Unser technologisches Schicksal

Der leichtgläubige Umgang mit Chipkarten eröffnet Gefahren  ■ Von Eberhard Spohd

Thilo Weichert ist ein zuvorkommender Mensch. Der stellvertretende Datenschutzbeauftragte in Schleswig-Holstein hatte ein Chipkartenlesegerät mitgebracht, mit dem jeder Besucher einmal selbst überprüfen konnte, welche Daten eigentlich auf seiner Krankenkassenkarte gespeichert sind. Fast alle TeilnehmerInnen der gestrigen Tagung „Datenschutz bei Chipkarten“ in der Handelskammer nutzten dieses Angebot.

„Chipkarten sind unser technologisches Schicksal“, stellte auch der Vorsitzende der veranstaltenden Hamburger Datenschutzgesellschaft, Ivo Geis, zu Beginn fest. Telefonkarten, electronic cash, Betriebsausweise, in immer mehr Bereiche unseres Lebens schleichen sich die Plastikkarten als Identifikations- und Zahlungsmittel.

Immer mehr Information wird mit ihnen übermittelt. Um so wichtiger wird die Aufgabe, die Einführung technisch und rechtlich zu sichern. „Die bisherige Regelung ist eigentlich banal“, erläuterte Weichert. Drei Anforderungen werden an die Anbieter chipkartengesteuerter Dienstleistungen gestellt: Der Kunde muß über die gespeicherten Informationen informiert werden, ihm muß die Wahl gelassen werden zwischen Chipkarte und herkömmlicher Registriermethode, und er muß seine schriftliche Einwilligung in das Verfahren geben.

Die wichtigste Frage aber ist: Wer kann auf die gespeicherten Informationen zurückgreifen? „Dies ist nicht unbedingt ein Problem der Karte, sondern der Peripherie“, erklärt Weichert. Die Technologie erfordert eine Vernetzung von Rechnern. Jeder Anbieter muß daher transparent machen, welche Daten er abruft und welche er speichert.

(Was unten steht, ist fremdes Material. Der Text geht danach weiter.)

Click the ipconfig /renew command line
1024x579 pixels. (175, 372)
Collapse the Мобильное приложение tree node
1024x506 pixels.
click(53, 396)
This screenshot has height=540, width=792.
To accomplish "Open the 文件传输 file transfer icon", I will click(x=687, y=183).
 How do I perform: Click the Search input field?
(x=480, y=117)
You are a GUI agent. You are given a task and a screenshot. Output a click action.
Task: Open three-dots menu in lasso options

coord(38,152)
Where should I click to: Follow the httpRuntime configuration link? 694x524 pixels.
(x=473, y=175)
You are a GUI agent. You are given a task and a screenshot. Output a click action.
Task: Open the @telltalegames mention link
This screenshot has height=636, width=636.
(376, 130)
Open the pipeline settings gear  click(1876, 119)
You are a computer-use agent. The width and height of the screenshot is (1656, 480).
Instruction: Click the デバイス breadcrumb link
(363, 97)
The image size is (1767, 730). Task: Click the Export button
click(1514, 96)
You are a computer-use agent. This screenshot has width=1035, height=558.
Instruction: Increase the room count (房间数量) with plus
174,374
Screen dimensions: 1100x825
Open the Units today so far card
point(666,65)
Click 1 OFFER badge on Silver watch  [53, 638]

Während für den Kunden die Bequemlichkeit im Vordergrund steht, wollen die Anbieter mit den Karten verdienen. Die Kurverwaltung auf Rügen führt zum Beispiel zur Zeit ein Pilotprojekt durch. Die BesucherInnen der Insel können per Karte vergünstigt auf touristische Angebote zurückgreifen – und zahlen auf jeden Fall ihre Kurtaxe.

Auch die Universität Hamburg arbeitet an der eigenen Karte. Ab dem Wintersemester bekommen rund 5000 StudentInnen ihre eigene Karte, die als einzige Information die Matrikelnummer enthält. Der Trick: Die Hamburger Sparkasse rüstet die UniHamburgCard umsonst mit einem kontoungebundenen Geldchip aus. Vorerst melden die Studis nur per Karte zurück und nutzen sie als Nachweis des Semestertickets. Längerfristig sollen sie aber auch Klausurergebnisse abrufen, in der Mensa bezahlen oder Bibliotheken nutzen können.

Wie wichtig die Sicherung und vor allem die vernünftige Handhabung von Chipkarten ist, demonstrierte Thilo Weichert gleich praktisch. Nachdem die TeilnehmerInnen interessiert mit ihrer Krankenkassenkarte experimentiert hatten, eröffnete er, daß alle Daten jetzt in dem kleinen Apparat gespeichert waren – dank der Leichtgläubigkeit der Anwesenden. „Aber ich schwöre“, warb er für Vertrauen, „daß ich alles wieder löschen werde“.